My name is Nikkii Joyce, my husband and I are Queensland foster carers and as of this year, prospective parents on the Queensland Adoptive Services Register. We are also in the final stages of being assessed for the ‘My Home Initiative’, the new Queensland Adoptive Services out of home care permanency program.
While our nieces and nephews dream of holidays to theme parks and plane rides, the children whom call our house home, temporarily, do not.
No, you see the fantasies of our children consist of making mud pies in “their” backyard and knowing they can race each other to the exact spot where they could always get the quality mud.
It’s the anticipation of knowing exactly what they want to grab out of the arts and craft box on the kitchen table before the lid is even opened, and the fish and chips like clockwork on a Friday afternoon. It is their day-long carefully considered contemplation of “which book?” at bed time. It’s falling instantly asleep without the invariable anxiety over realising tomorrow’s uncertainty is a-knocking, clouding their little faces and overpowering their tiny bodies.
Queensland’s ‘child protection’ headlines may have shocked Australia this last year, but for all of us whom live within its borders – it was shattering. Beyond the devastation of the children whose stories we knew, like Mason Jett Lee and Tiahleigh Palmer, we discovered the tragedies of those we didn’t know in the news from our State Coroner that every one of 18 children whom died while under the watch of child protection in 2015-16 were failed by our authorities. Is it any wonder that 1503 foster carers quit last financial year?
Somewhere, along the way in Queensland, we all lost sight of what our primary goal should be – the welfare of our children.
In no world should the rights of parents, nor guardians nor carers nor workers, ever supersede when a child’s life is in the balance.

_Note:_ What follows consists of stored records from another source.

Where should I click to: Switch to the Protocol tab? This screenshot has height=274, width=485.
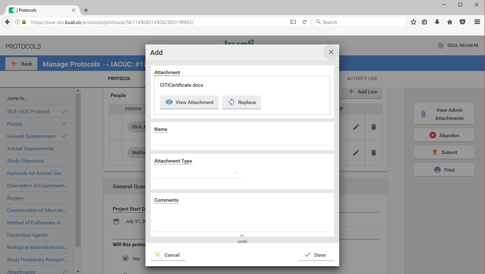pos(119,79)
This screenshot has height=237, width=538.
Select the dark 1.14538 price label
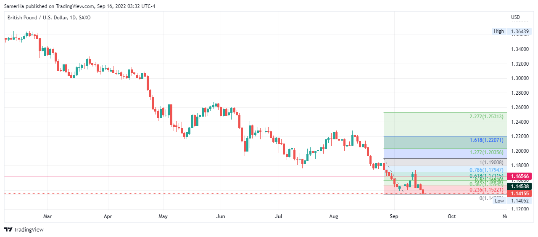tap(520, 186)
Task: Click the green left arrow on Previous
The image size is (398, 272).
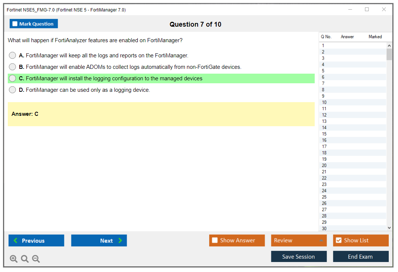Action: click(16, 241)
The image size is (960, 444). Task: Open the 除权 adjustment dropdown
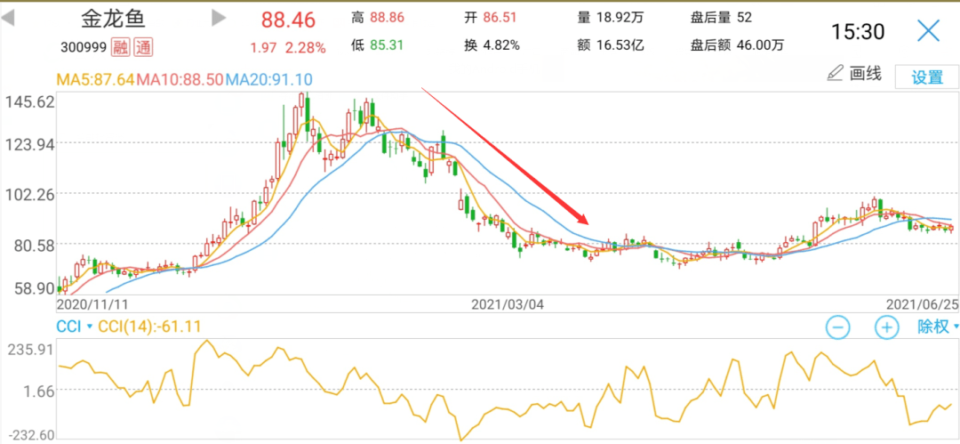click(938, 327)
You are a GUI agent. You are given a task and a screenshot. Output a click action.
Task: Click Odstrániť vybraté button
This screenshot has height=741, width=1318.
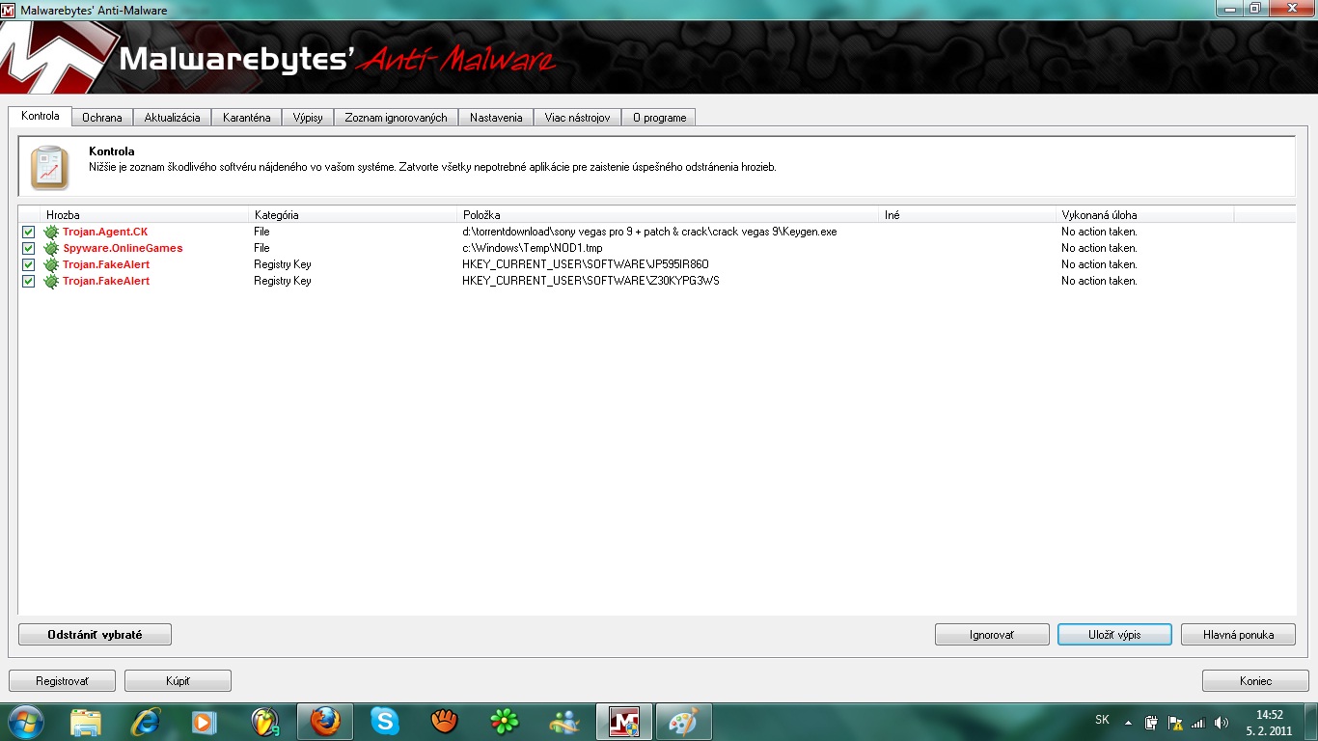[x=95, y=635]
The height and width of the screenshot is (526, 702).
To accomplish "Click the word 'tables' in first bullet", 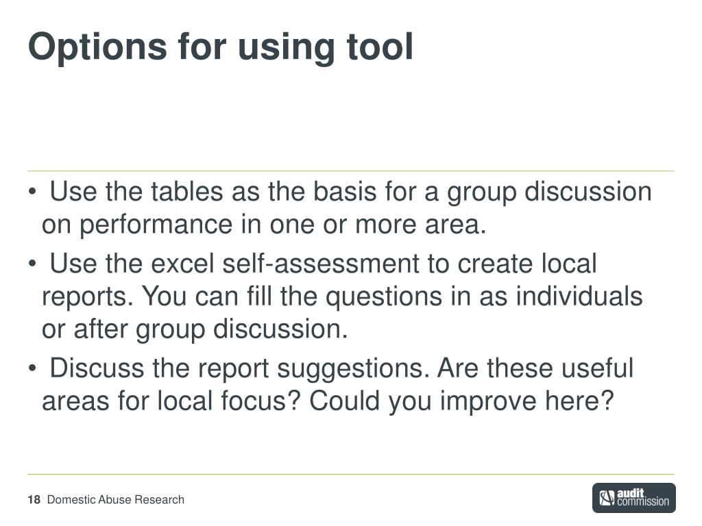I will [186, 192].
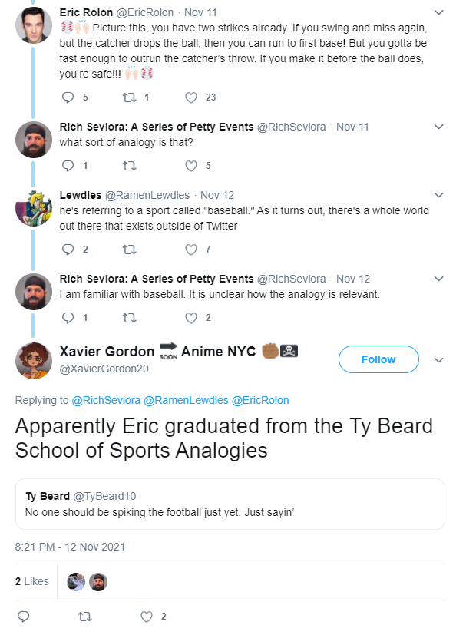The image size is (466, 635).
Task: View the 2 Likes list
Action: click(x=32, y=581)
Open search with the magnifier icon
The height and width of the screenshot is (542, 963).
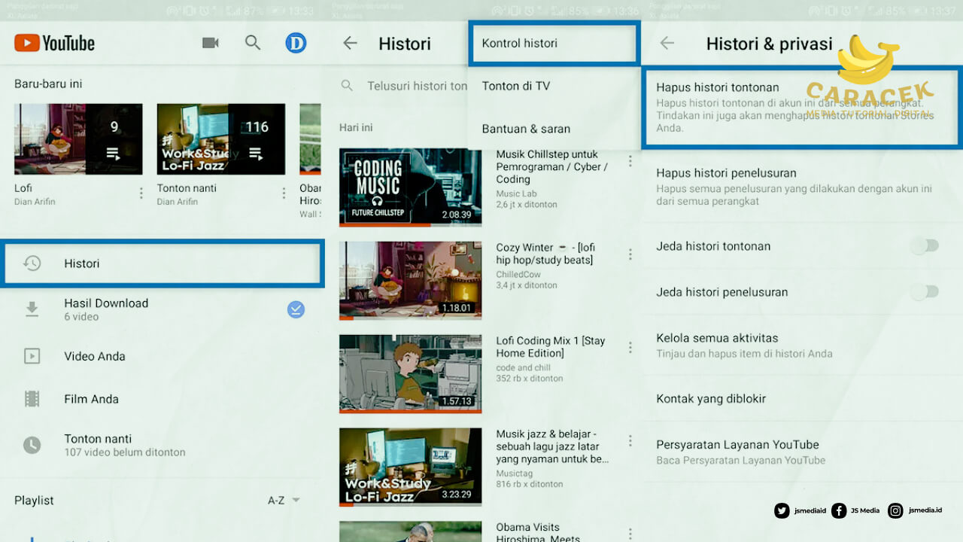coord(253,43)
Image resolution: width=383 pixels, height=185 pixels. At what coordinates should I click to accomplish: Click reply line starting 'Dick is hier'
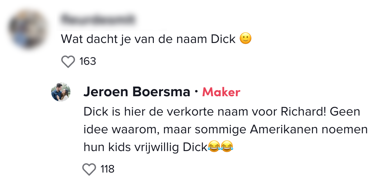coord(222,112)
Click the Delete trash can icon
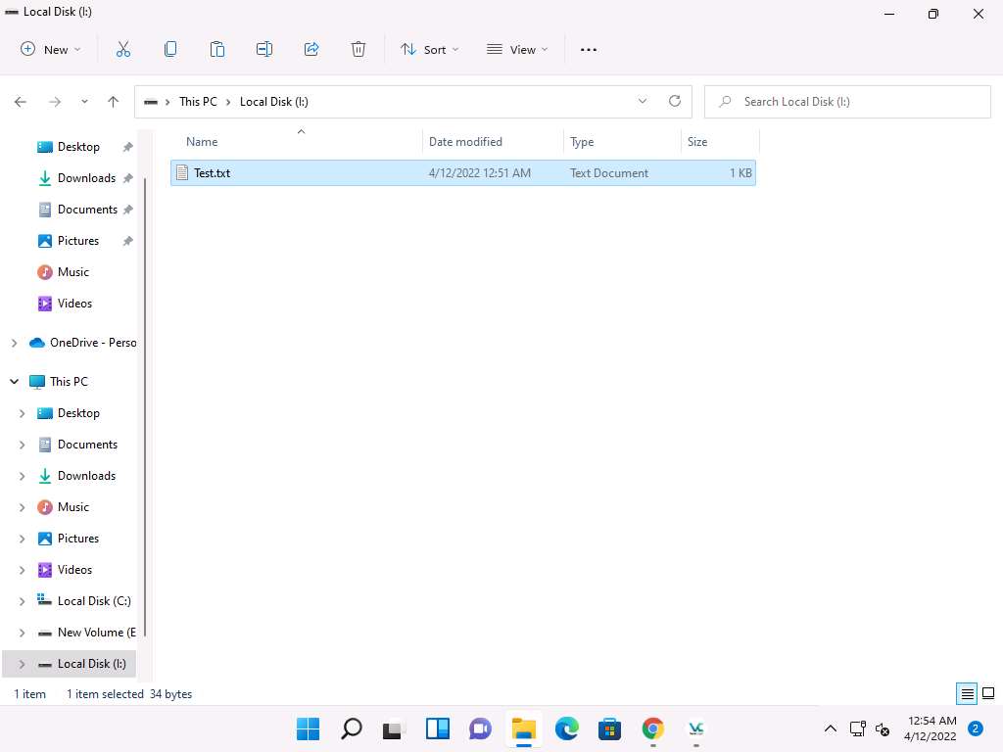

Mistrust and animosity creeps in when those lines are crossed; between those stepping up, those asking people to step up, and the wider audience watching on from the sidelines – until none of us can answer: just who is watching the children?
The ghosts of our country’s mistakes yesterday’s have shadowed the decisions we make today, and well we should tread with care. But if the evidence and arguments both for and against are the same across our country, how does the legislative disparity that is the bold moves of one State Government to the hesitation of another exist?
While politicians in various governments duel and haggle fine and far-reaching details before they head home each day, I am compelled every day by the faces of the children whom have no such home, and whose lives wait in the balance.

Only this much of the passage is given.